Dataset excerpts
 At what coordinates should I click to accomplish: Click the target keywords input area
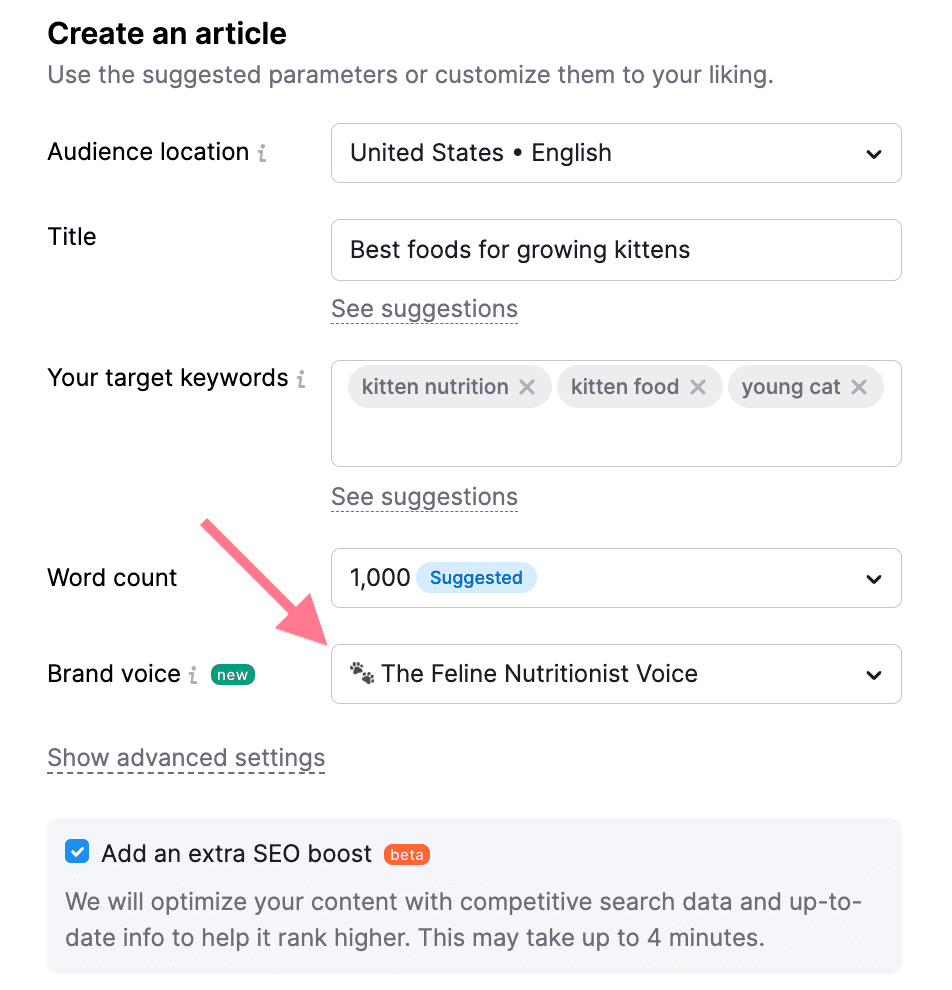pyautogui.click(x=616, y=435)
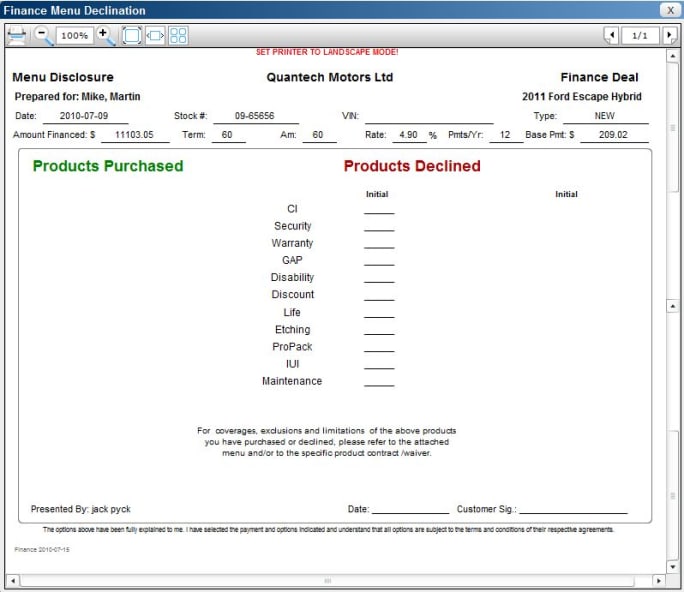Click the horizontal scrollbar thumb
Viewport: 684px width, 592px height.
point(326,580)
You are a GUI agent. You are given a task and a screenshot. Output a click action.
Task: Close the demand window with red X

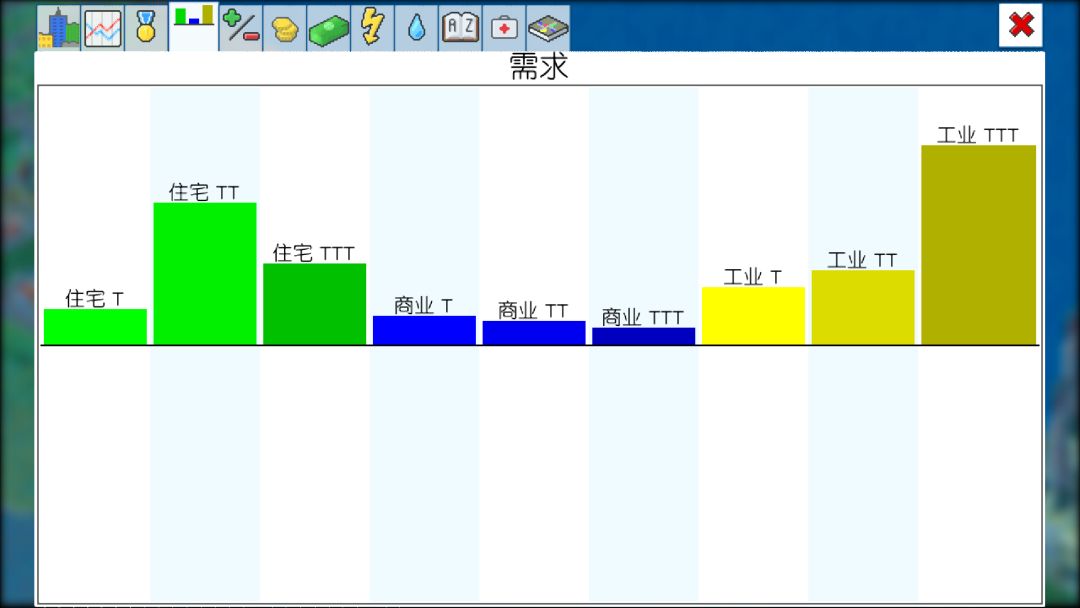coord(1021,25)
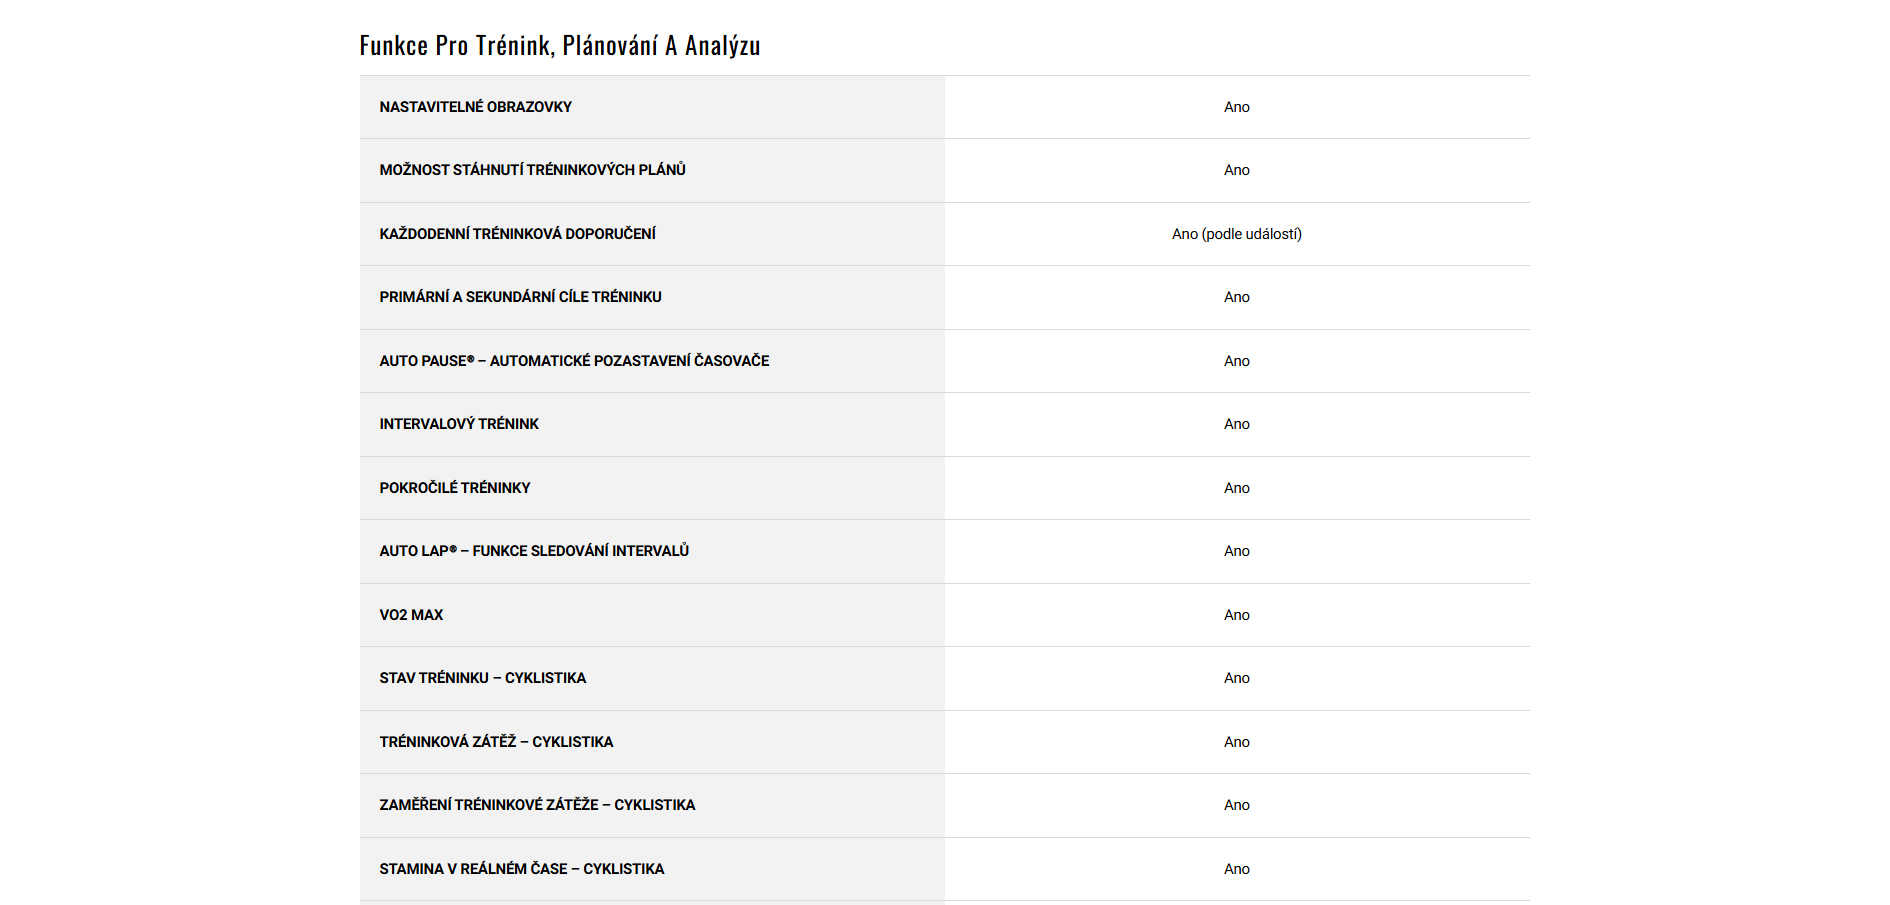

Exercise requirements:
Leave nothing out but the pictures when transcribing the records.

Solution to this problem:
 At what coordinates should I click to accomplish: Click the target keywords input area
pyautogui.click(x=616, y=435)
Click the horizontal scrollbar thumb
Viewport: 684px width, 592px height.
point(326,580)
You are a GUI agent. You are given a task and a screenshot. Output a click action.
Task: Close the demand window with red X

coord(1021,25)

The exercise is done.